6 Tips: Walking for Fitness
If you’re a new mom (or dad!) and you’re ready to get back into fitness, walking offers a variety of benefits. It’s not overly taxing on the body like long distance running can be, and yet regular walking can result in lower blood pressure, lower bad cholesterol and higher good cholesterol. It can also slim your waistline, so if you want to shed a few leftover pregnancy pounds, pulling on your walking shoes can help. And an added bonus: You can take the kiddos along (if you have a big enough stroller, of course!).
Some people believe walking isn’t ‘high impact’ enough to burn calories, but walking at a brisk pace for half an hour can burn anywhere from 150 to 240 calories or so depending on your weight and stride.

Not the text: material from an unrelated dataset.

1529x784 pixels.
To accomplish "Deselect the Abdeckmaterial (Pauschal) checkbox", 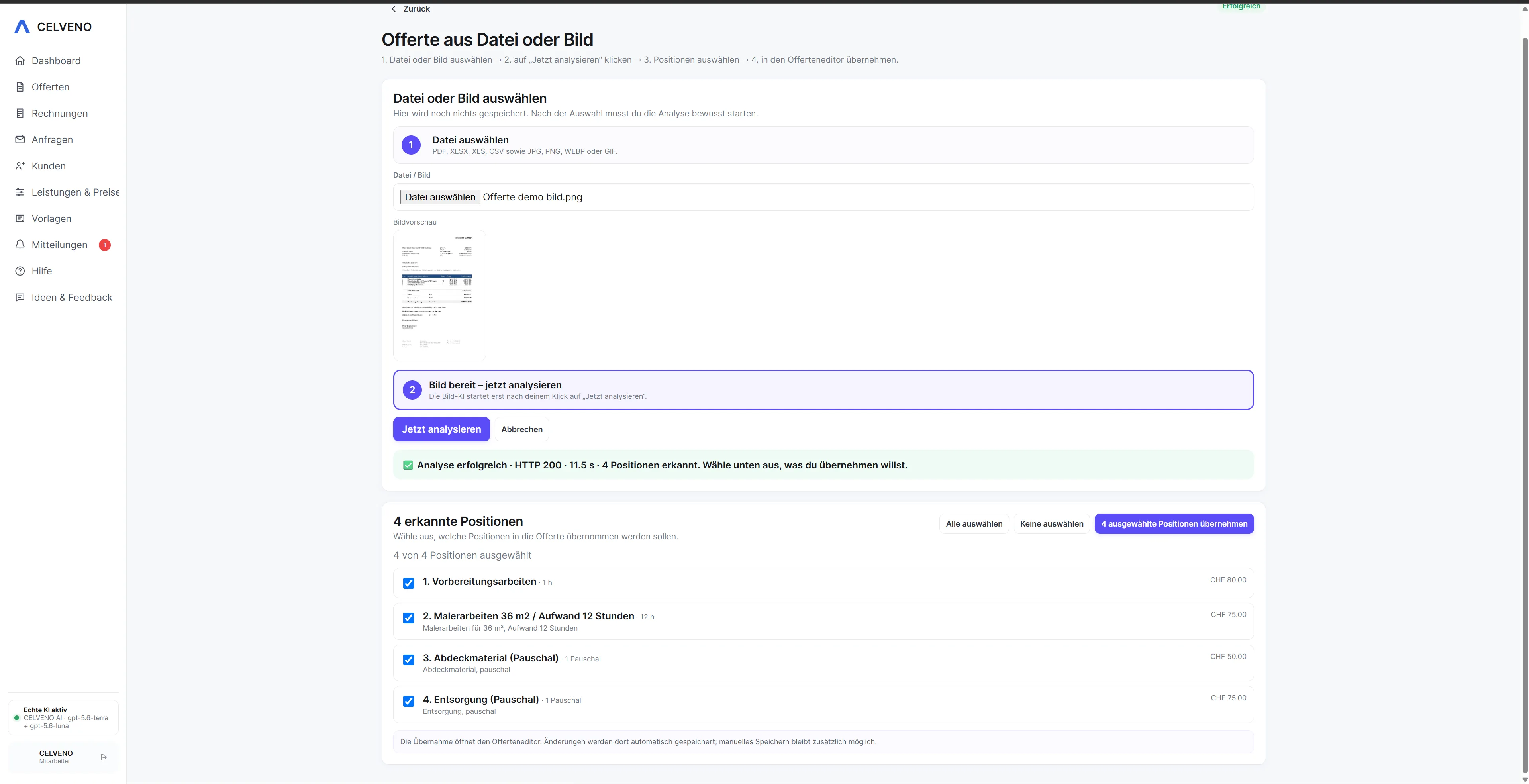I will click(x=408, y=659).
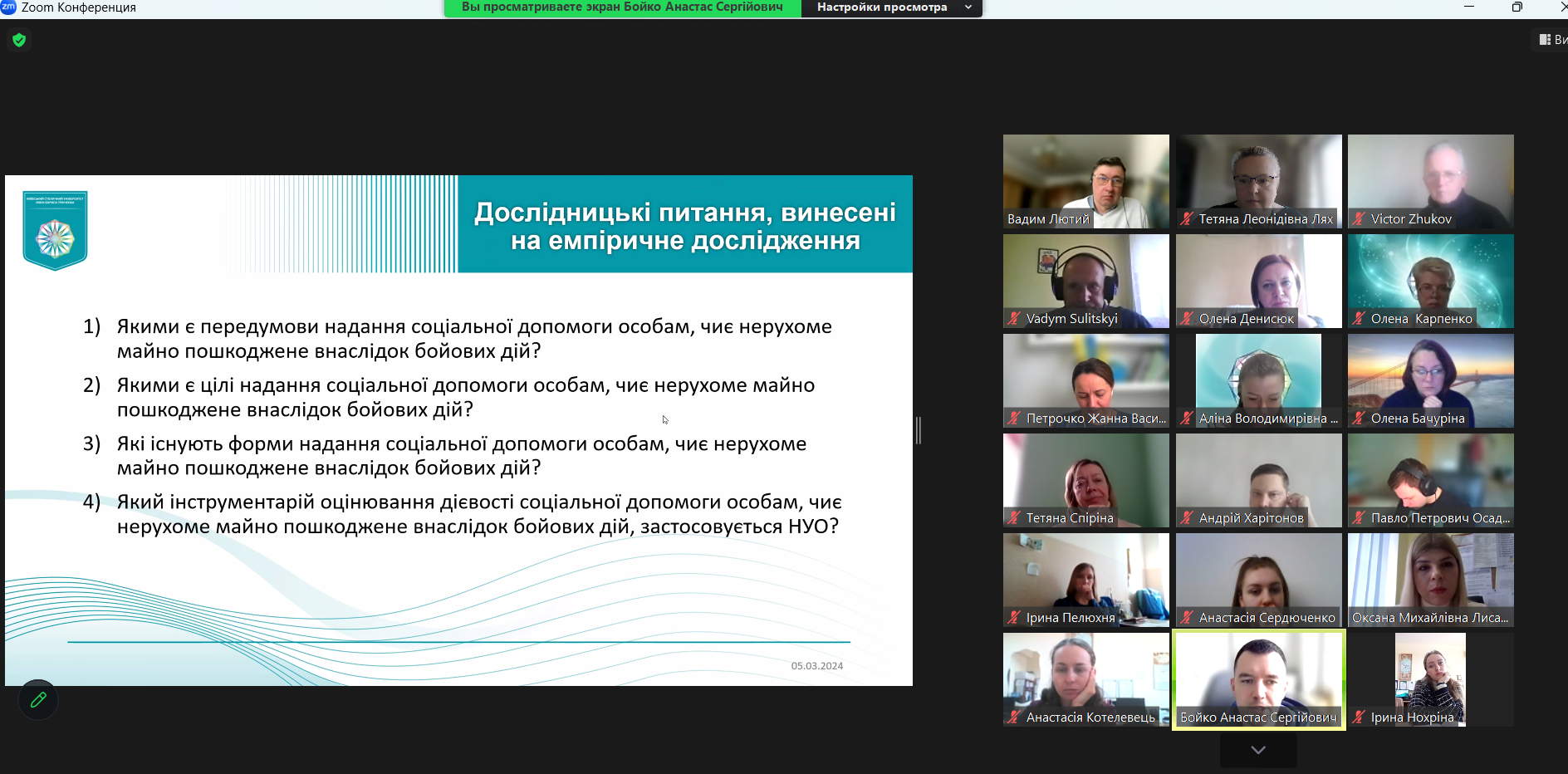Click muted mic icon on Ірина Нохріна
1568x774 pixels.
pyautogui.click(x=1359, y=718)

The one thing I loved about walking after having my daughters was I could do it anywhere at any time, and I could do it with them. While young infants can’t ride in jogging strollers, they CAN ride in a regular stroller while you walk. I always tried to time my exercise times for nap times, so baby would take a short snooze while I cruised the neighborhood or park trails.
Here are a few tips for starting out a new walking program after baby arrives!
- As with every exercise, start slowly after your doctor gives his or her okay. In running we follow a ten percent rule, which is this: Don’t increase over ten percent each week. So if I run eight miles as my longest run one week, I shouldn’t go past 8.8 the next week. This decreases the risk of injury, and it works in walking too. Start off doing half an hour four or five times per week. Slowly increase as you feel up to it.
- Buy good shoes. Enough can’t be said about the benefit of exercising in proper shoes. They assist with your gait and help decrease the risk of injury. Yes, you can have knee and foot problems with walking just as you can with running, so take care of those tootsies! Dr. Andrew Weil, founder and director of the Arizona Center for Integrative Medicine, says “Invest in a good pair of shoes or walking-friendly sandals that are breathable, offer good arch support, are relatively lightweight and have flexible soles to allow the front of your foot to flex comfortably.”
- Drink up! We may not think about drinking water while walking as we do with jogging or running, but it’s important to do so, especially on hotter days or if you are breastfeeding. Dehydration can affect your milk supply if you breastfeed, and it can make you sick. Pack water (you don’t need a sports drink unless you are running more than sixty minutes or in extreme heat) and sip as you go.
- Plan your route. Dr. Weil recommends walkscore.com to check on the walkability of your route. When my kids were little we were lucky enough to live near Target, the grocery store, the library and a variety of other shops. I used to walk everywhere we went. I would plan my exercise time around the errands that I needed to get done, and I would do them both at the same time.
- Pack what you might need. When my kids were small and I walked with them in the stroller, I was as loaded down as Santa on Christmas Eve. I figured the packed stroller could be considered strength training! I wanted to make sure I would have everything I could ever possibly need while we were out, like diapers, wipes, snacks, toys, books, pacifiers, bottles, a changing pad, a blankie, and anything else my baby girls loved.
- Practice walking meditation. Exercise is a great time to spend a bit of time in your mind reflecting on life, yourself and your family. If you go for a half hour walk, ditch the music for at least part of the time, concentrate on breathing and focus on working through any stress you might feel. I promise you will return home with renewed energy and a calmer state of mind, which will make you more prone to walk again the next day!